Government sources said at the weekend that Baroness Harding, the former Talk Talk chief executive, is tipped to head the new body, which will be an amalgam of PHE’S pandemic response functions and NHS Test and Trace, which she currently leads.
However, independent medics last night criticised the proposal, one saying that allowing her to take control would “make as much sense as Chris Whitty [the chief medical officer] being appointed the Vodafone head of branding and corporate image”.
According to a senior minister, the National Institute for Health Protection – intended to bring together the scientific expertise of PHE with the logistical power of the NHS – will be modelled on Germany’s Robert Koch Institute.
Professor Paul Hunter, professor in medicine at the University of East Anglia, said: “The organisational culture needed for effective science is not the same as that needed for state bureaucracies nor that needed for commercial organisations.

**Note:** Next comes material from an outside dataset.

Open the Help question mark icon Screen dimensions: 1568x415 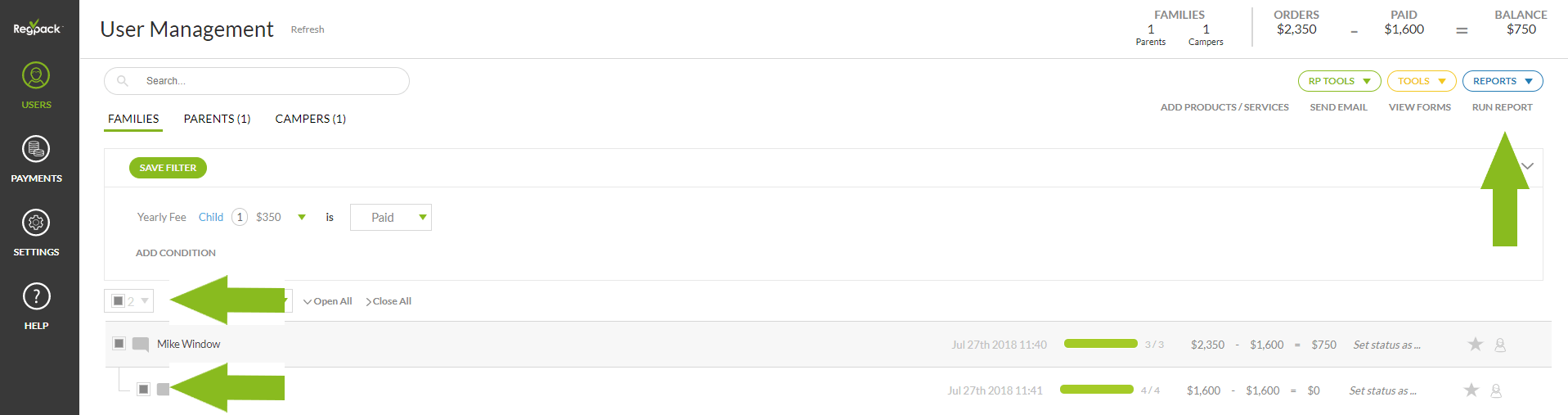click(36, 307)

“In this regard it is notable that the president of the RKI is a highly rated scientist himself.
“So if we do have a to have a new health protection organisation, please can this be adequately funded, please can this be science-focused and please can this be science-led.”
Matt Hancock, the Health and Social Care Secretary, is understood to be seeking someone with experience of both health policy and the private sector, to lead the new body.
Last night the British Medical Association said that PHE should not be made a scapegoat for wider government failures.